[START OF DOCUMENT SEGMENT]

Filthy logo

How to Write Erotica

by J. Rivers 2 years ago in how to

A beginners guide to writing erotic fiction.

Erotica is essentially the art of seduction by describing sex with words. It’s not a textbook. Take your time. Tease your audience and titillate them through the screen. Prime them for that perfect climax because then, when it cums, it'll be so much better.


You don't need to say, “He penetrated her vagina with his penis” nor do you need to say, “She stretched her ass with her rubber-gloved fingers, inserting them until the ring was precisely five centimetres in diameter.”

Description is important, trust me, but over-description will kill your book.

Never be scared of using words like dick, penis, cock, vagina or pussy - if you sound embarrassed by what you're writing then the reader will cringe away. But don’t go too far down the metaphor rabbit-hole. Don’t go into levels of ‘her glistening axe-wound’ or ‘his rock-hard fireman's pole’. I would steer away from words like length, too - when describing a penis. Some people don’t mind it, but, for myself and a lot of people I know, it feels unnecessarily Victorian. We know you’re talking about a cock; if you can’t use the word in the privacy of your own head, then why are you writing a story about sex?

In short: Don’t be shy.

[END OF DOCUMENT SEGMENT]

SHORT PROBLEM 1:
Translate this sentence from the erotica writing guide into Spanish: "Description is important, trust me, but over-description will kill your book."
SHORT PROBLEM 2:
According to the erotica writing guide, what is erotica essentially?
SHORT PROBLEM 3:
Please pick up the erotica writing guide after its last line, "In short: Don't be shy.", and write the next few paragraphs.
You won't need the records for any of this.

[START OF SUPPLIED DATA]

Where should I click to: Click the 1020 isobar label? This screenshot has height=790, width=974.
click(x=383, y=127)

[END OF SUPPLIED DATA]
[START OF SUPPLIED DATA]

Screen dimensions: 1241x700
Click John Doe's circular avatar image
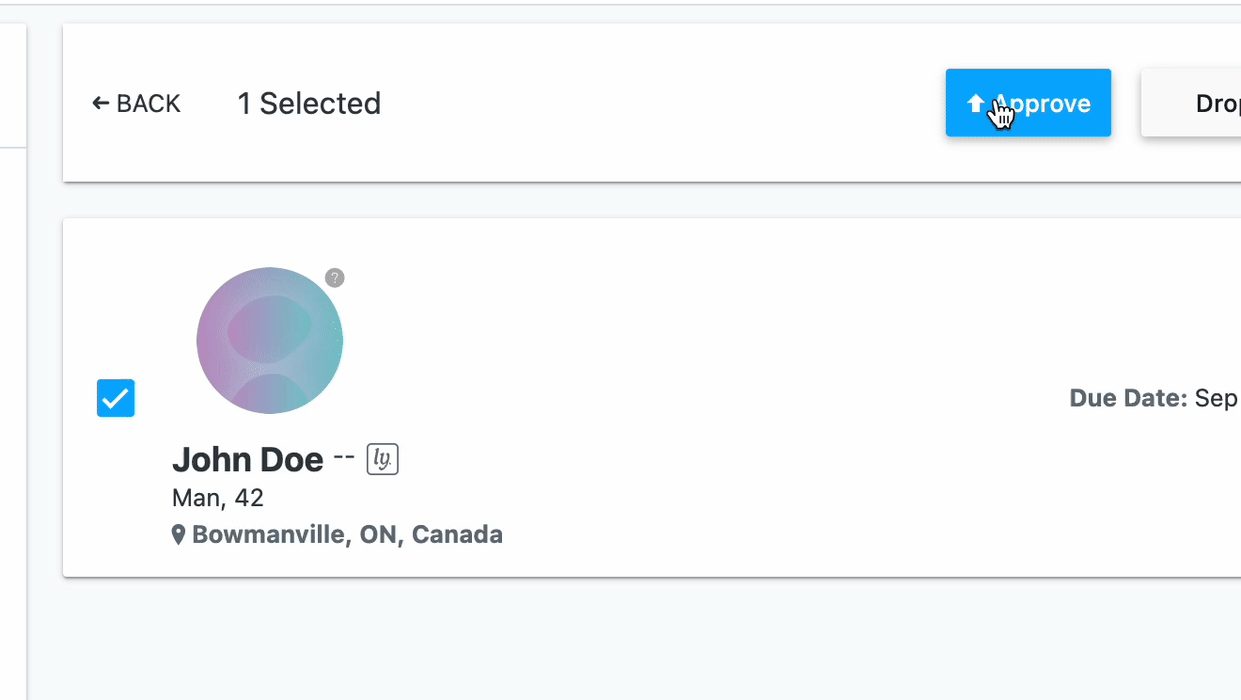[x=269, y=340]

[END OF SUPPLIED DATA]

EXERCISE ANSWER 1:
La descripción es importante, créeme, pero el exceso de descripción matará tu libro.

EXERCISE ANSWER 2:
The art of seduction by describing sex with words.

EXERCISE ANSWER 3:
Don’t write anything that’s beyond imagining or needs the people involved to be full-on contortionists to pull off, and don’t be shy about experimenting. Keep writing, and read erotica before, after and during your writing. The more you get used to how others use the language around sex, the more you'll find what you do and do not like.

See the end of this piece for a list of words to use and avoid.

Dirty Talk

Don’t be afraid to include dirty talk within your writing. People do say things during sex, after all. The difference between good dirty talk and bad dirty talk is whether or not it's appropriate for the setting.

For example, if a character gets off by being talked at in a derisive way, then don’t step back from it. What your characters say and what you think are two very different things.

If you've set your character up as a hot-headed, domineering play-boy, then you can't have him stumbling his way through sex as if it's his first time.

I have a character who really gets turned on by talking 'down' to his partners when he’s fucking them. That's his thing. He was brought up in a homophobic setting and so has learned all sorts of 'bad' words through the years. They pour out of him when he’s fucking and when he found his totally-not-boyfriend - a power bottom with a huge chip on his shoulder - he let it all come out.

He says things like, “Oh, you fucking love my hard cock in your ass, don’t you, you fucking man-whore. You filthy fucking faggot. I know you want me to pound you until you can’t move. You know what? I think I’ll destroy your ass and leave you lying here on the street for anyone to use after I'm done with you.”

The character he’s talking to loves it, but they both know it’s just talk. It's the idea of being used and abused that the character loves, but they both understand that it's just talk. They care deeply for each other and for them, it’s all part of the ‘scene’.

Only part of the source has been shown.